In Memoriam: Elaine Ron

1943-2010

Bruce A. Napier, CHP

In mid-November 2010 in Chelyabinsk, Russia, at the 4th International Conference on Chronic Radiation Exposure: Low-Dose Effects, a couple of hundred scientists from around the world took the time to sign a copy of the conference book of abstracts with notes of encouragement for Elaine Ron, who could not attend because of illness. We regret that the book was not delivered in time for Elaine to read it; she passed away 20 November in Bethesda, Maryland, from cancer.

Elaine was a friend and coworker of many in the Health Physics Society. She was a senior investigator for the Radiation Epidemiology Branch (REB) at the National Cancer Institute (NCI). Elaine started in history and political science at Case Western Reserve University in Cleveland, received an MPH from the Yale University School of Public Health, and finished with a PhD in epidemiology from the Tel Aviv University Faculty of Medicine. She conducted postdoctoral research at the Chaim Sheba Medical Center in Israel.
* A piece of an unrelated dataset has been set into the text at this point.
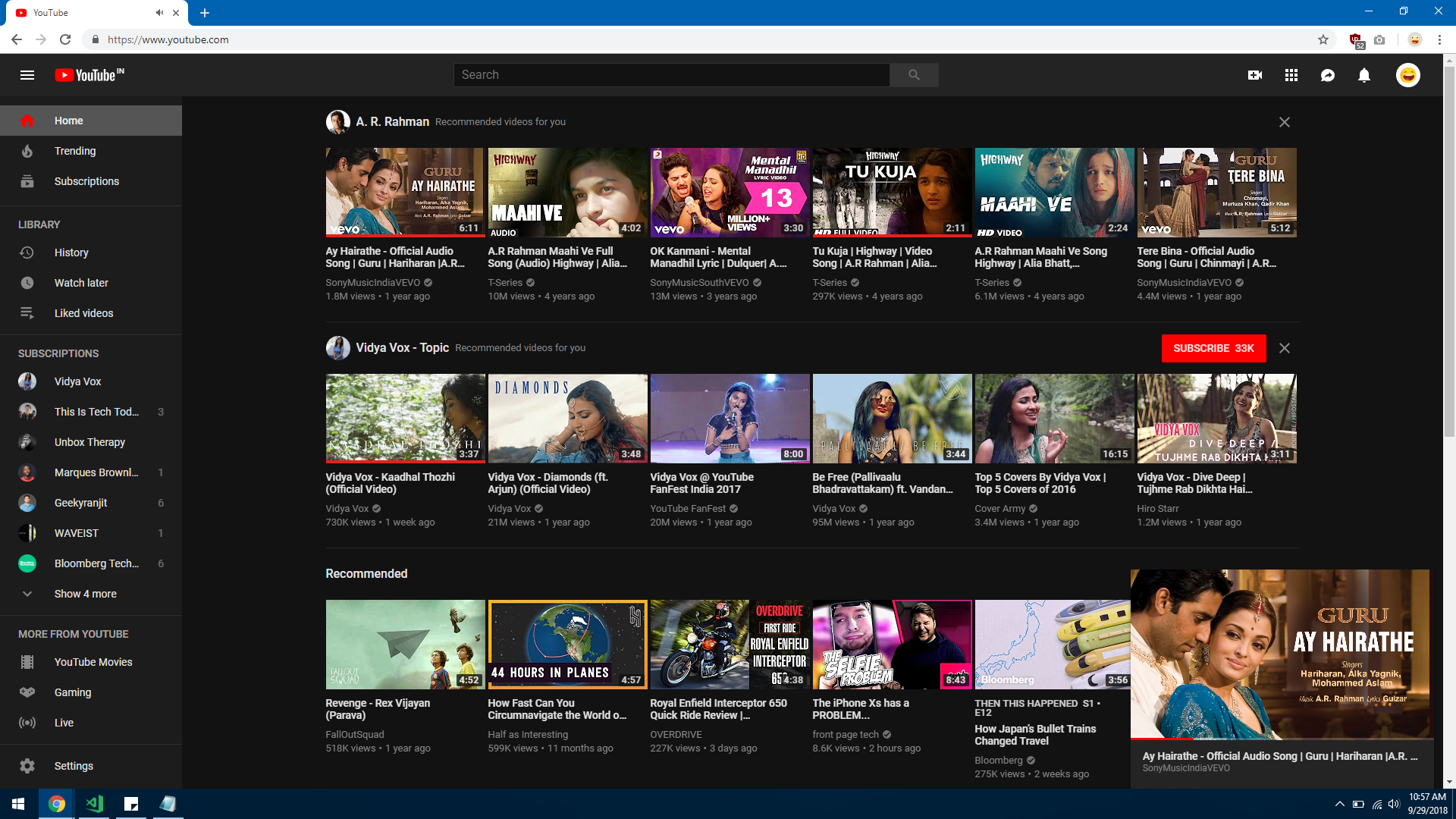Expand the system tray hidden icons
This screenshot has height=819, width=1456.
coord(1339,804)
She joined the NCI as a visiting associate in 1986, spent a year at the Radiation Effects Research Foundation in Hiroshima, Japan, in 1991, and was chief of the REB from 1997 to 2002. She received the NIH Director’s Award and the NCI’s Division of Cancer Epidemiology and Genetics (DCEG) Exemplary Service Award and served as the women scientists’ advisor for DCEG. She served on numerous expert radiation committees, including Committee 1 of the International Commission on Radiological Protection, the Scientific Council of the International Agency for Cancer Research, and the Public Health Committee of the American Thyroid Association.
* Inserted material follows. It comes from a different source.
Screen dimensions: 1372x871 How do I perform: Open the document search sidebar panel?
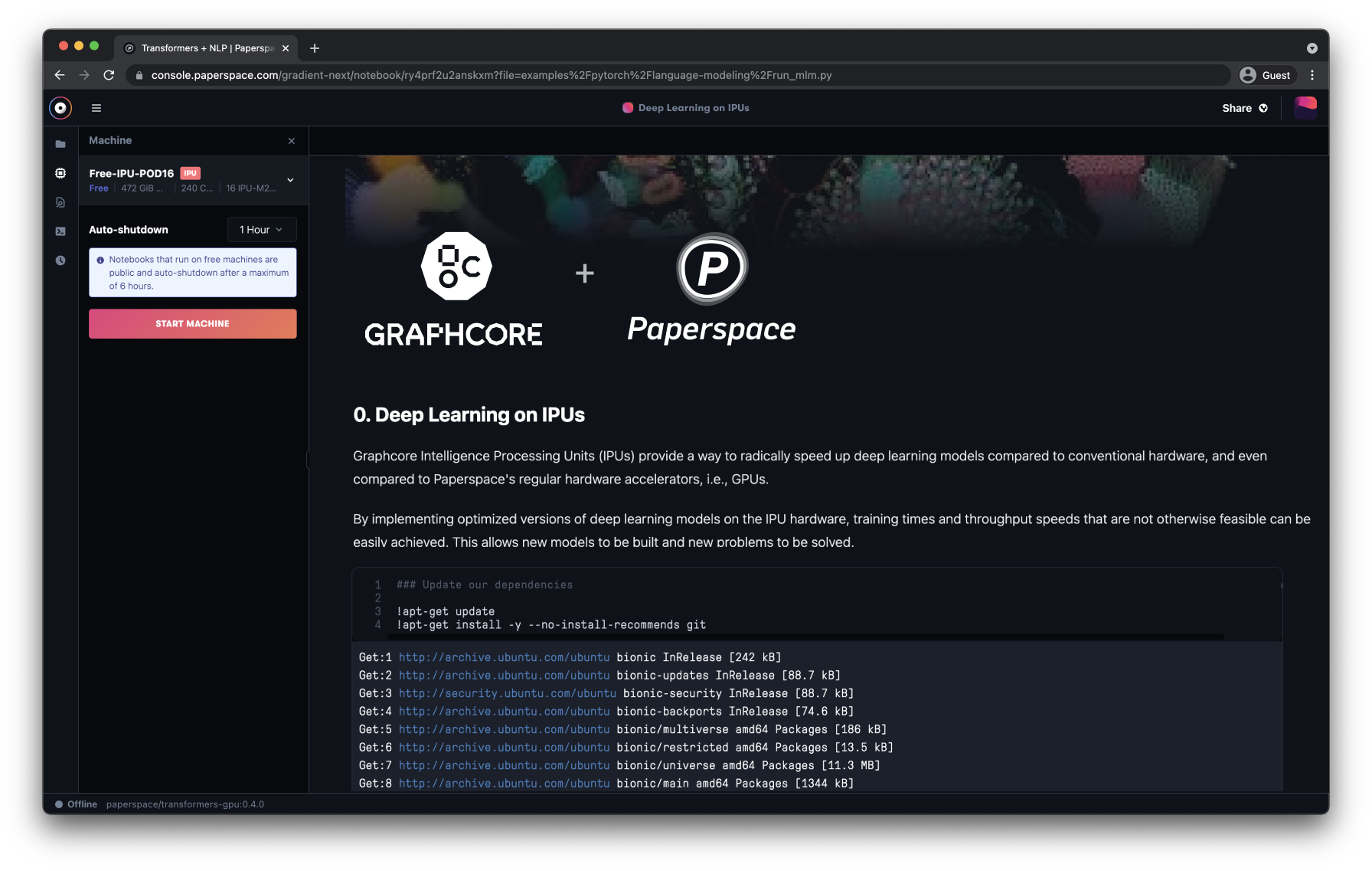click(x=60, y=201)
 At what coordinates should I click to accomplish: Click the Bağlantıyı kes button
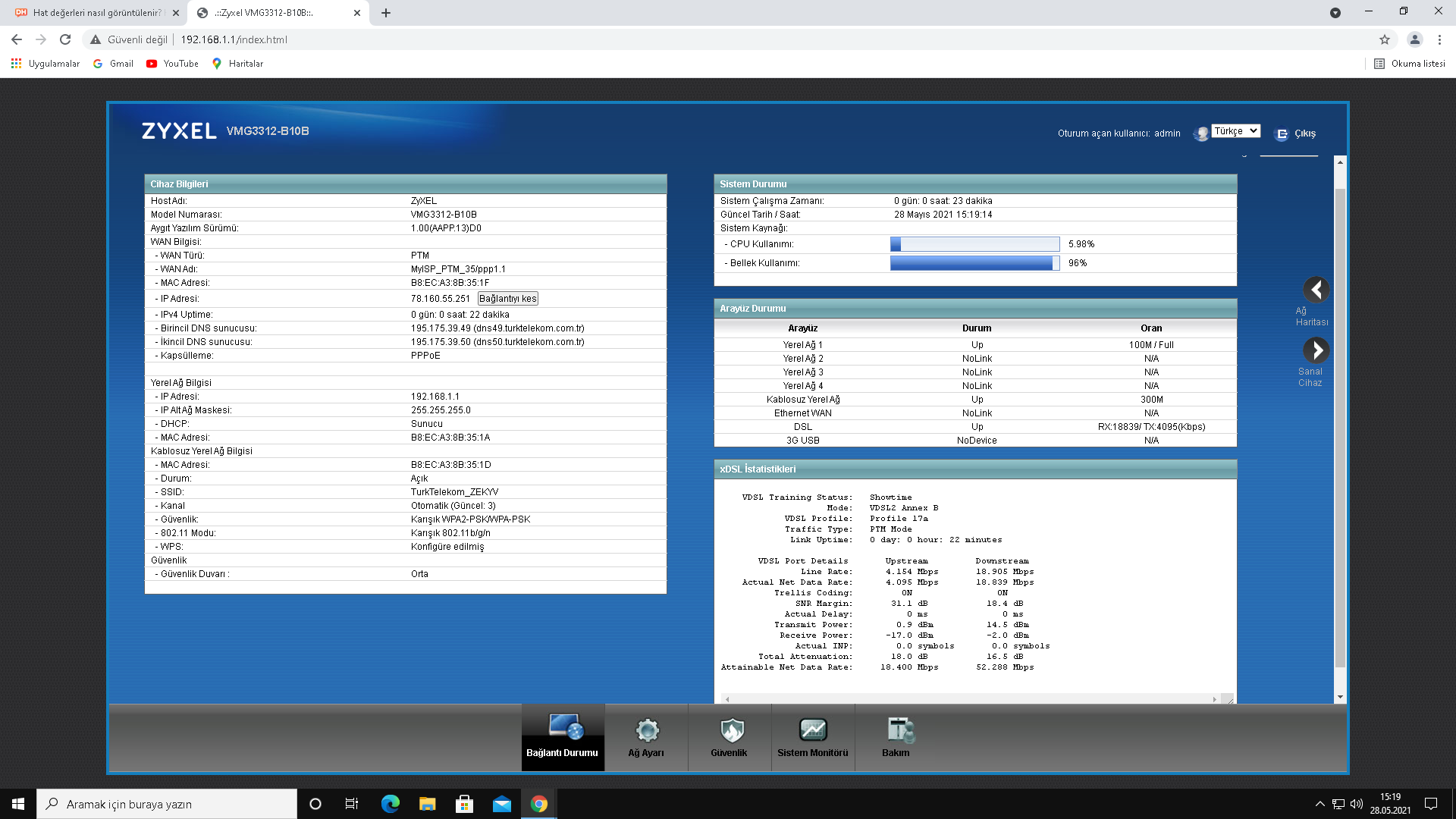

Elaine was a leading expert in radiation epidemiology and in the causes of thyroid cancer. Her earliest epidemiological work in Israel identified long-term cancer effects of radiation treatment for tinea capitis (a fungal infection of the scalp) at radiation doses lower than then expected. Dr. Joseph F. Fraumeni, Jr., MD, DCEG director, noted that “her interests included studies of the atomic bomb survivors in Japan, residents of the former Soviet Union exposed to the radioactive compounds from the Chernobyl accident, and patients exposed to diagnostic and therapeutic radiation. In addition to addressing the biological mechanisms of disease, Dr. Ron was keenly focused on public health and policy implications of her research.” Her scientific achievements included the largest study of cancer risks among patients treated with radioactive iodine for hyperthyroidism and the first international effort to pool epidemiologic data on thyroid cancer. She recently launched a major investigation into the potential adverse effects of CT screening among children and young adults.

Elaine was author or coauthor of over 200 peer-reviewed journal articles. To gauge the impact that her work has had on the understanding of long-term radiation effects on people, scan the table of contents of the December 2010 issue of the journal Radiation Research, which contains four articles cowritten by Elaine and several others prepared by her coworkers. Her efforts have caused many of us to refocus on the “protection” in radiation protection.

Elaine had great warmth and humor and was quite forthright when she thought she saw injustice or discrimination (including towards those of us in what she considered to be the old-boys network at the National Council on Radiation Protection and Measurements). We will miss her.

Elaine is survived by her son, Ariel Ron, of Oakland, California.